También es muy difícil imaginar ahora cómo eran los niños, los niños pobres de pueblo, las niñas atónitas vestidas de comunión con encajes de vírgenes barrocas de cera, los niños de cabezas peladas y flequillos rectos que iban vestidos de viejos, con boinas, con las chaquetas deformadas y remendadas que habían pertenecido a sus padres, con los pantalones demasiado grandes de sus hermanos mayores, sujetos con correas o con trozos de cuerda. La mirada de Carlos Saura es cordial con los adultos y los viejos y delicada con los niños. Los niños, en el pasado, no van vestidos de niños y pululan por las calles tan numerosos como bandas de gorriones, en pueblos o barriadas populares que ahora estarán desiertos. Son niños graves que cuidan de sus hermanos menores: que los llevan en brazos, o tomados de la mano, como niños antiguos en un cuento. No hace tanto tiempo: esos niños de las fotos de Saura son abuelos ahora. Somos, ya.

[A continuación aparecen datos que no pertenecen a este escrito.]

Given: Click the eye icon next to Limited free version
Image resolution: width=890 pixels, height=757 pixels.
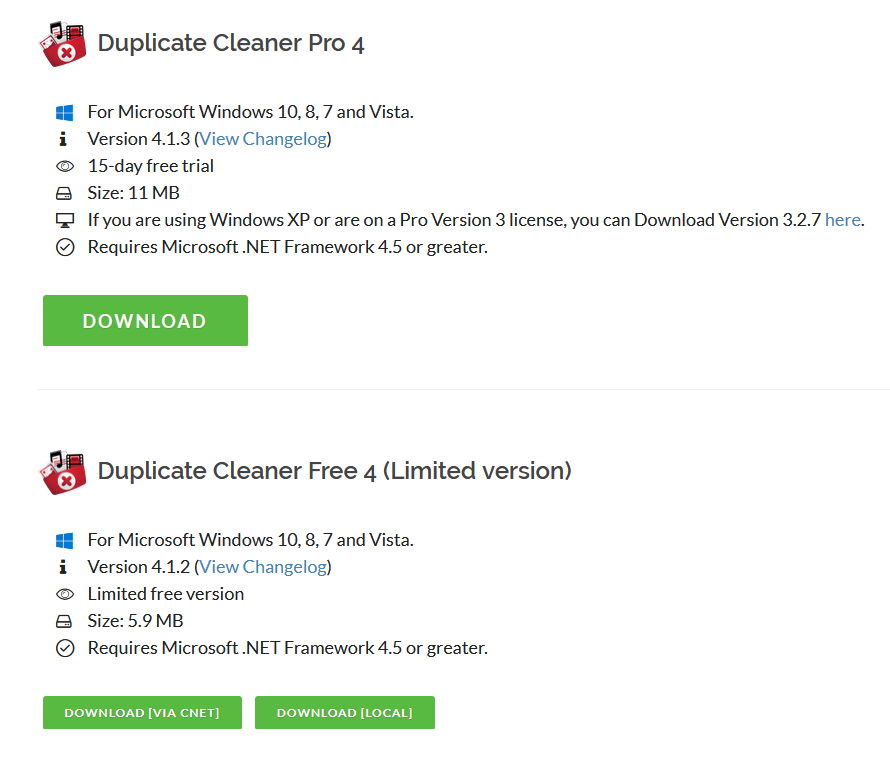Looking at the screenshot, I should 65,594.
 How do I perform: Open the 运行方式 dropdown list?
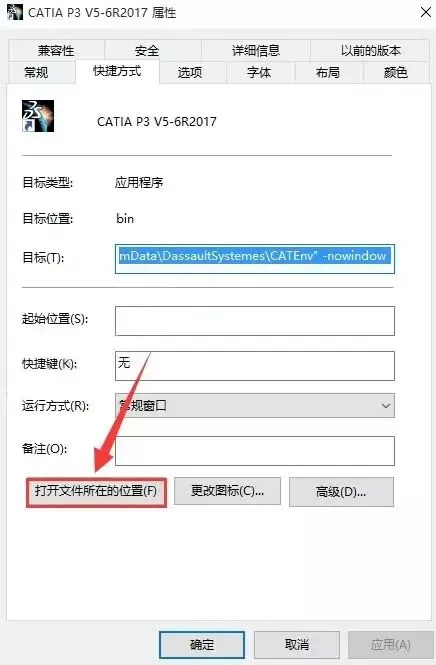click(254, 405)
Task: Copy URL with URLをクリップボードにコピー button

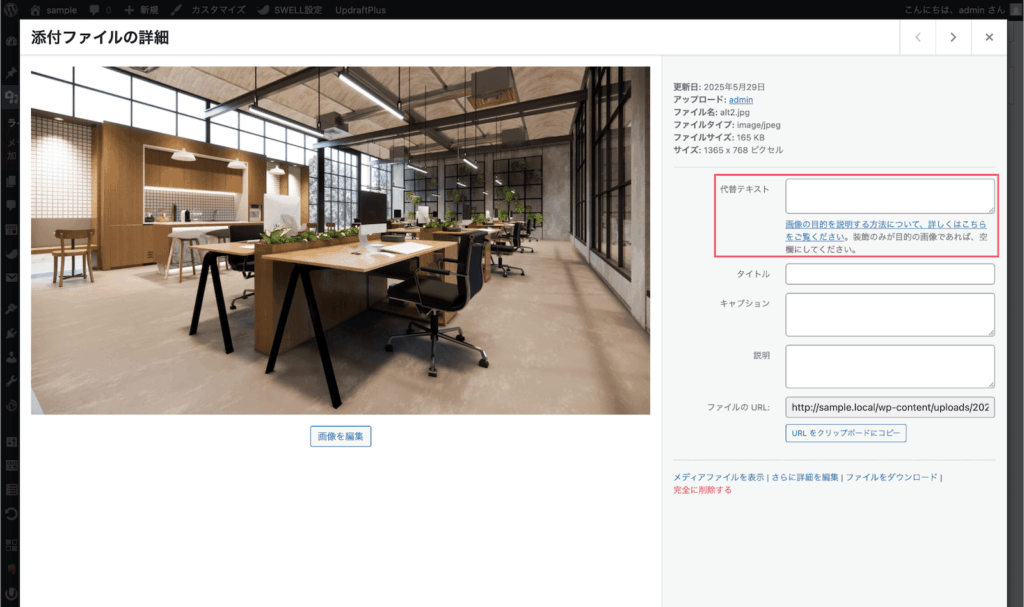Action: 846,433
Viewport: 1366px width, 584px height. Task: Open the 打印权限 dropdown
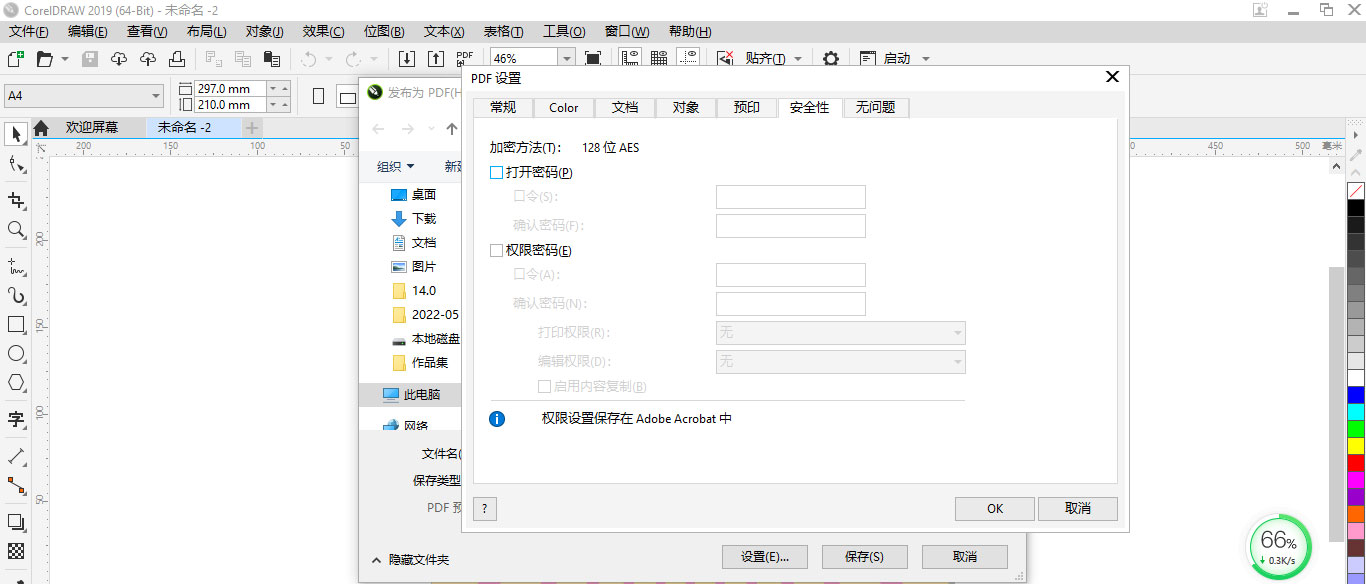click(x=958, y=333)
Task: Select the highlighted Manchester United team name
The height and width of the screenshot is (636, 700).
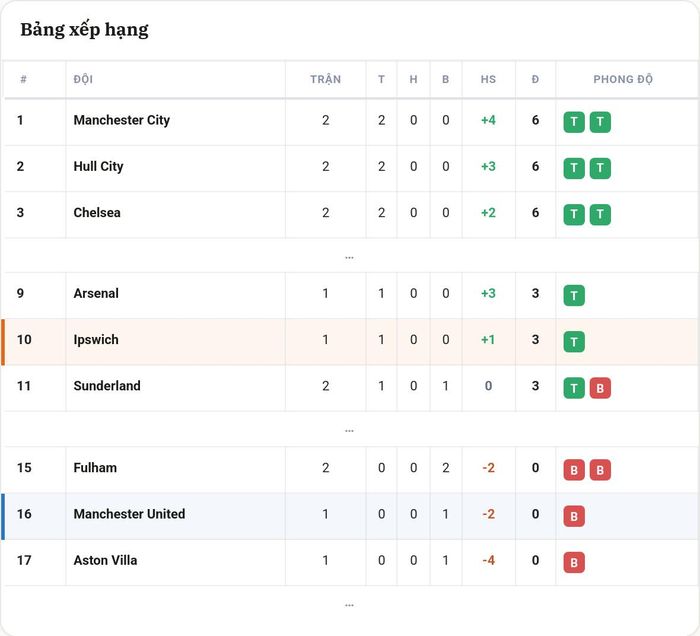Action: point(129,514)
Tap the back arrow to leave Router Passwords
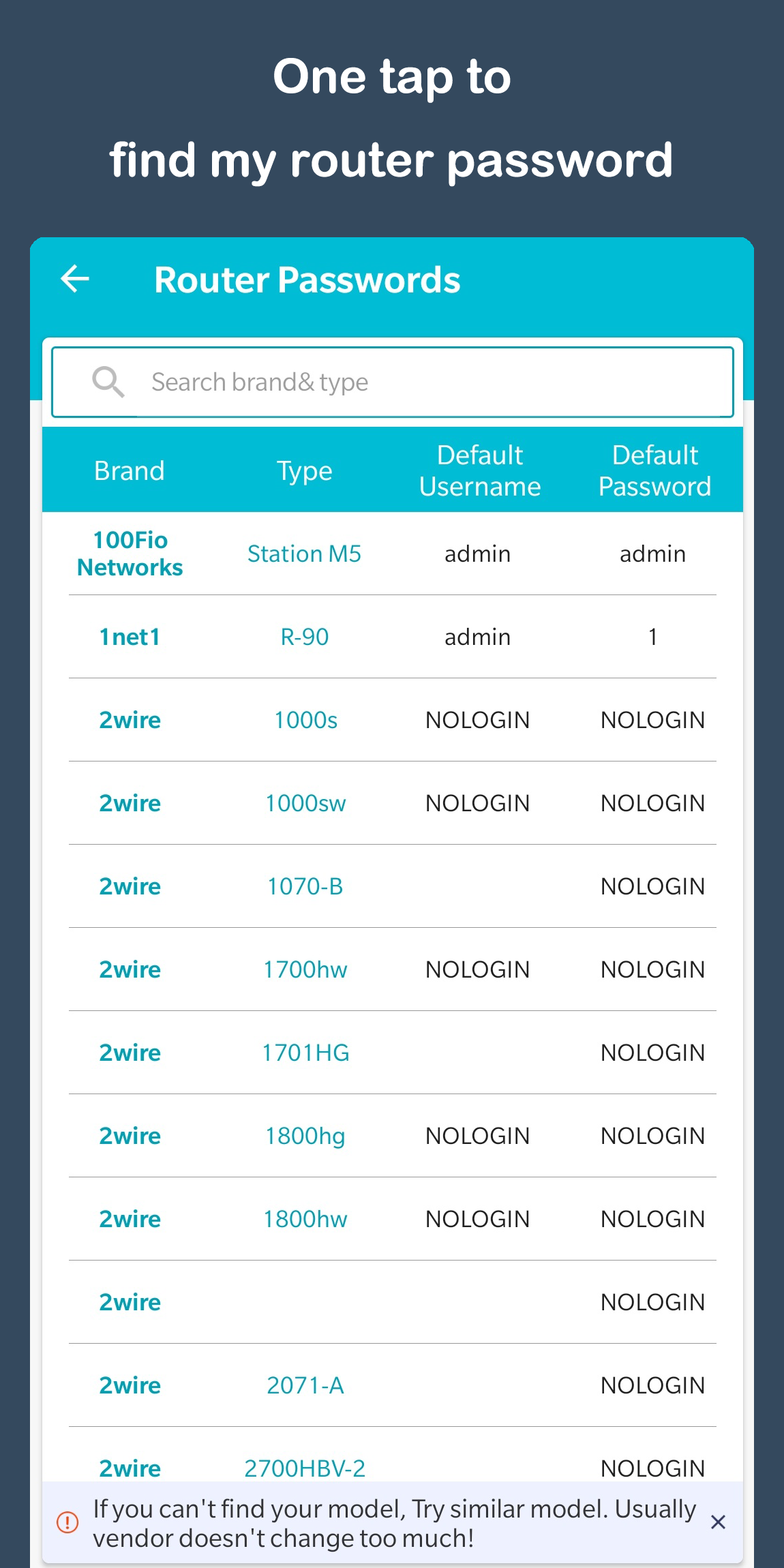784x1568 pixels. [x=74, y=279]
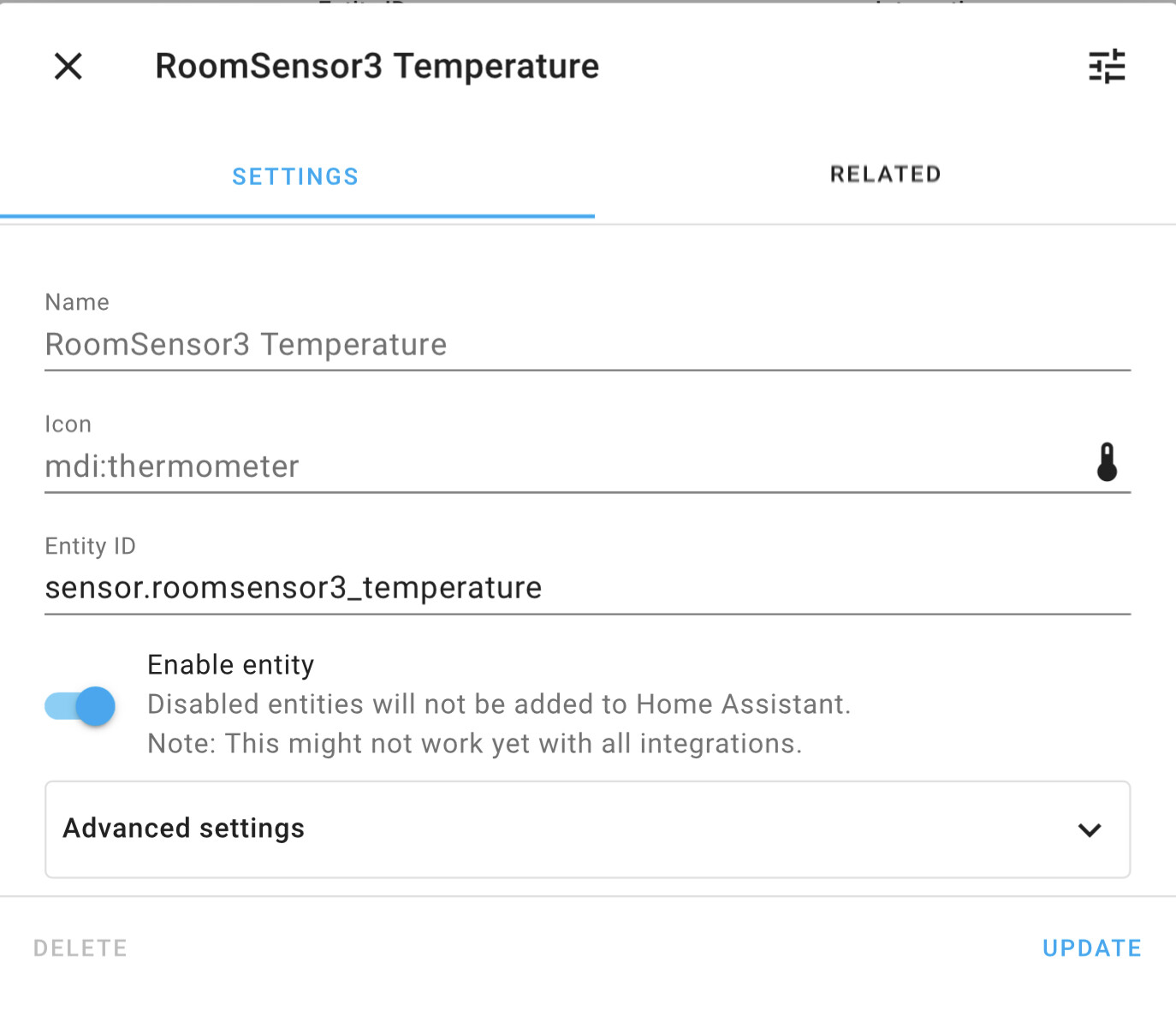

Saura abraza por igual la libertad de la invención estética y la fuerza documental, que en ningún otro arte se combinan con tanta eficacia como en la fotografía, igual que se combinaron excepcionalmente en esa breve edad de oro del cine que fue el neorrealismo italiano. Me pregunto qué sintió un día de la semana pasada, cuando vio esas fotos de hace tantos años colgadas en las paredes de una galería, qué recuerdos le volvieron de entonces, de la vida en aquel país que muy pocas personas saben ya cuánto ha cambiado. Él mismo escribe: “Quizás el fotógrafo no se da cuenta de que, en el momento en que acciona el disparador de la cámara, de un móvil, de una tableta, encapsula el pasado”.